After reading a Washington Post story making fun of Donald Trump’s penchant for fast food, Terry Teachout despairs for his country:


Note the transition from “some people” to “us.” As in: Not our kind, dearie. After which come the sneers. I’m no fan of Donald Trump—that’s putting it very, very mildly—but I also know that of such sneers are revolutions made.


This “news” story is, in its minor but nonetheless revealing way, illustrative of the condition that now increasingly prevails in American society, which is that those who disagree no longer have anything to say to each other. Fact-based argument has been replaced by reflexive contempt. Nor should this be in any way surprising. In a totally polarized political environment, persuasion is no longer possible: we believe what we believe, and nothing matters but class and power. We are well on the way to becoming a land of jerking knees.


Never before have I felt so strongly that Americans are talking past instead of to one another. It is, I fear, our future and our fate—which is why I have come to believe that I will live to see Red and Blue America negotiate a “soft disunion.” No, there won’t be a second civil war. I can’t imagine the citizens of Blue America waging a shooting war over much of anything, least of all continued union with people whom they disdain. (Red America is a different story.) But the gap that separates the two Americas has grown so deep and wide that I find it increasingly difficult to imagine their caring to function as a single nation for very much longer. If I’m right, then I expect that they will ultimately find a more or less polite way to stop doing so.


Read the whole thing.  I know just what he means, and so do you.
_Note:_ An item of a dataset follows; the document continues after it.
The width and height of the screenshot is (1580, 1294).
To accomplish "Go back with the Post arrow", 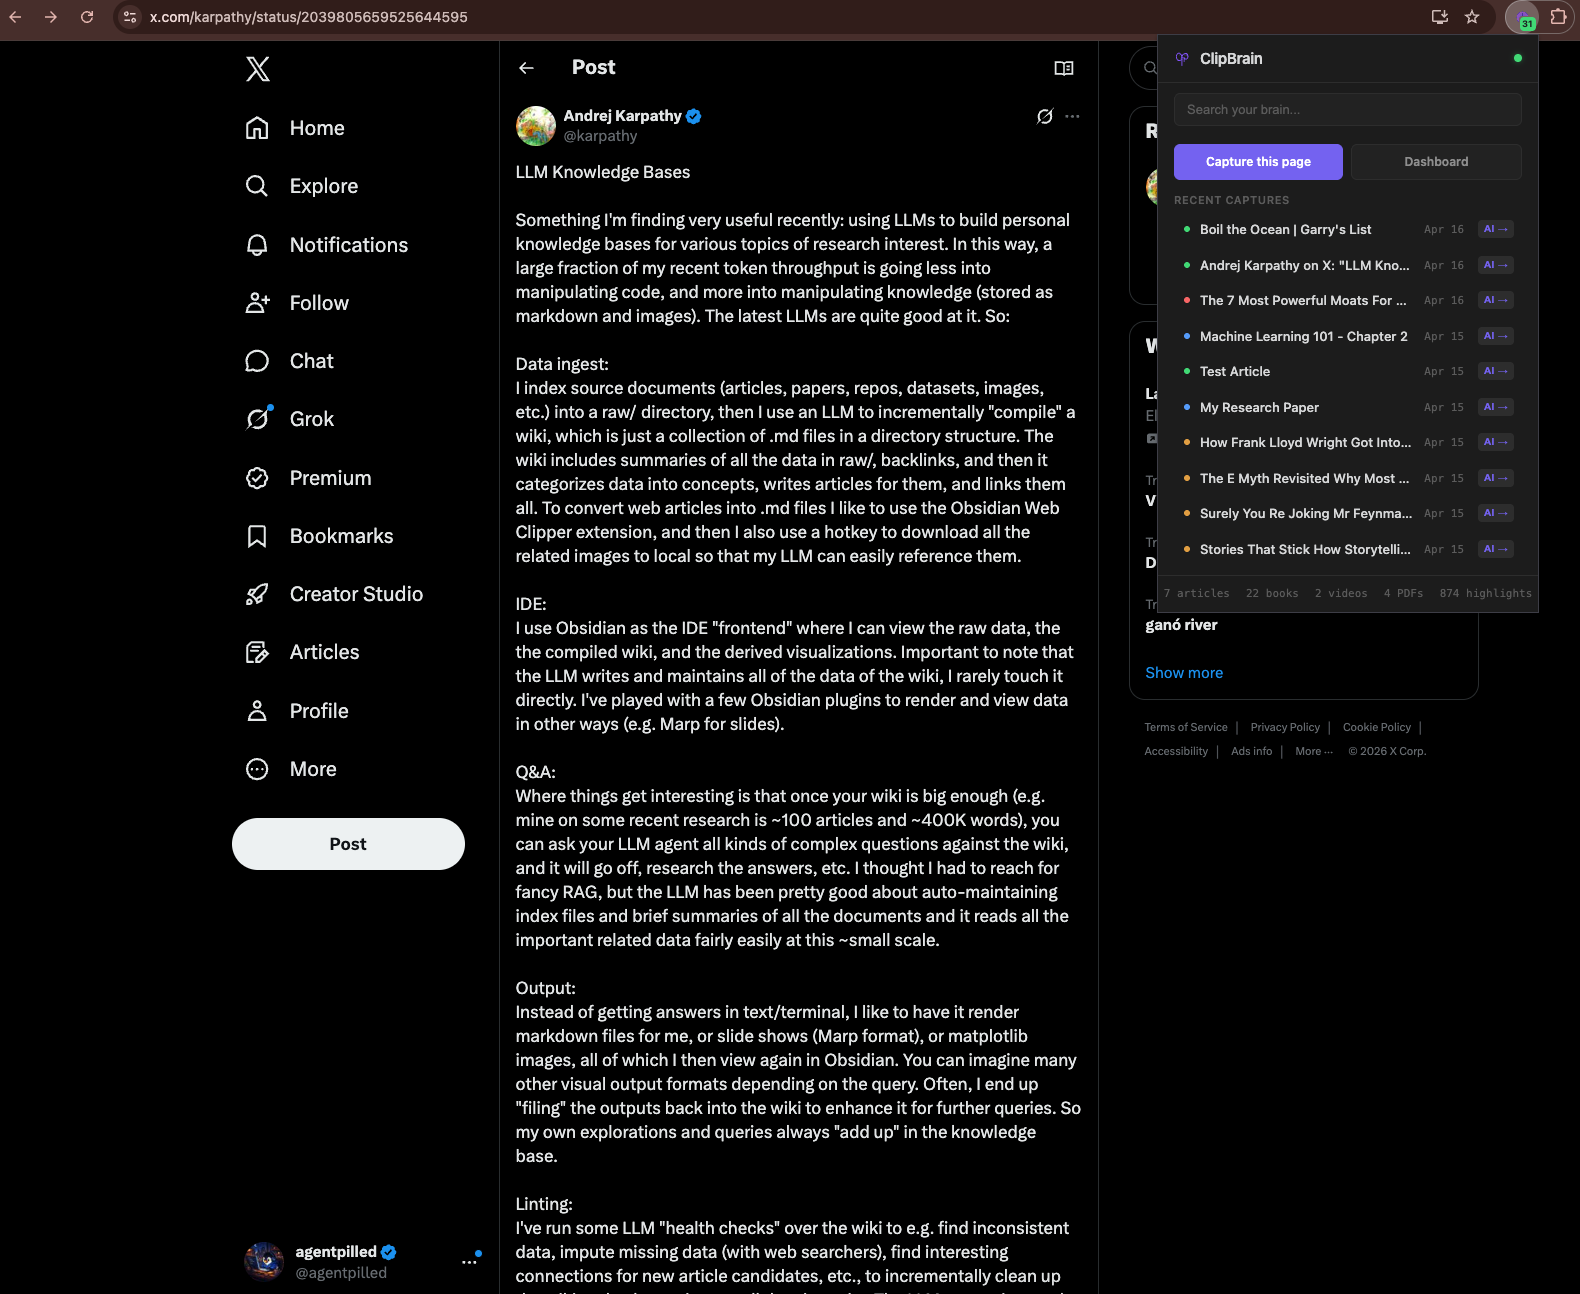I will click(x=527, y=68).
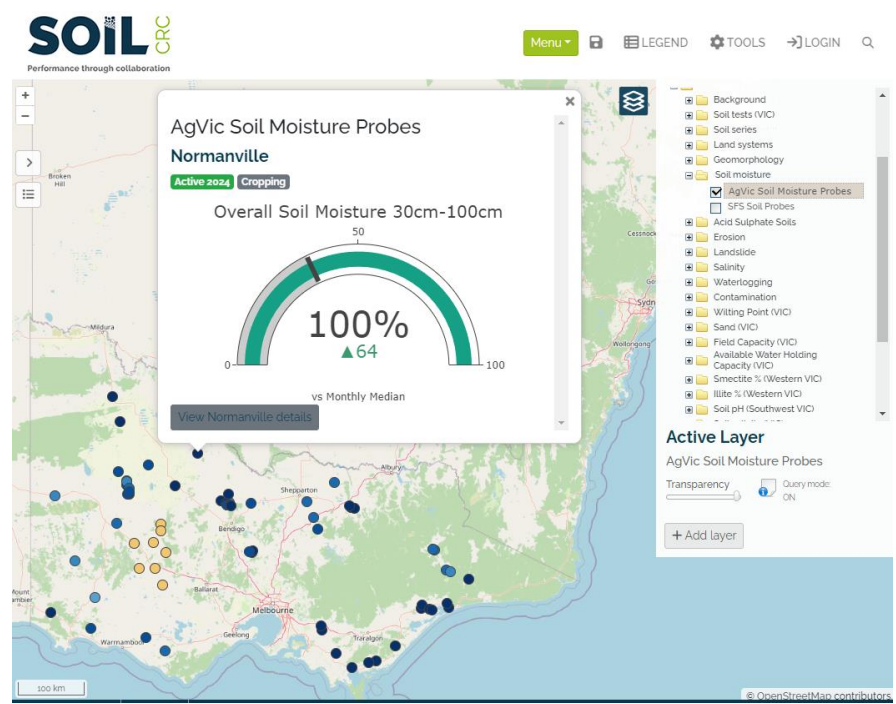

But what form will this “soft disunion” take, if we have one? It’s hard for me to imagine how that would actually work. But it’s true that a people who hate each other won’t stay together forever (though the long, slow, agonizing death of Belgium is a counterargument to this thesis). The constitutional crisis will be precipitated when one of the states refuses to follow a lawful order by President Trump (California) or President Clinton (Texas).


Pay attention to what Teachout says about sneering at Trump’s fast-food habit. It’s a mouse-that-roared kind of thing. Though I don’t share Trump’s food habits, I don’t see them as morally culpable. But food habits are big class markers in this culture, and Trump supporters aren’t wrong to see sneering at Trump’s Filet-o-fish passion as a proxy for sneering at them.


As I wrote earlier, the editorial board of The New York Times, in its lead editorial today, smears the blood of the Orlando dead on Republicans and (implicitly) on all others who oppose certain laws favored by LGBT advocates. I don’t think they’re being cynical. They really believe this. They think I, and people like me, are indirectly responsible for a radical Muslim rageaholic and closet case mass-murdering gay people. If the left really believes that, then they aren’t going to stop until they’ve crushed us, because we’re not just wrong, but evil. 


Would you want to share a country with such “evil” people, unless you could render them as dhimmis? Conversely, would you want to share a country with people — especially powerful people in media, politics, industry, and academia — who think you are evil because you believe in and practice orthodox Christianity?


I don’t, and I’m a RINO squish with Blue State tastes but Red State religion. I have no problem sharing a country with people who think I am wrong, but should be tolerated. I strive to grant them the same courtesy. But increasingly, that is not the country I live in. I don’t know what to do about that, and am not interested in thinking about what could be done about it.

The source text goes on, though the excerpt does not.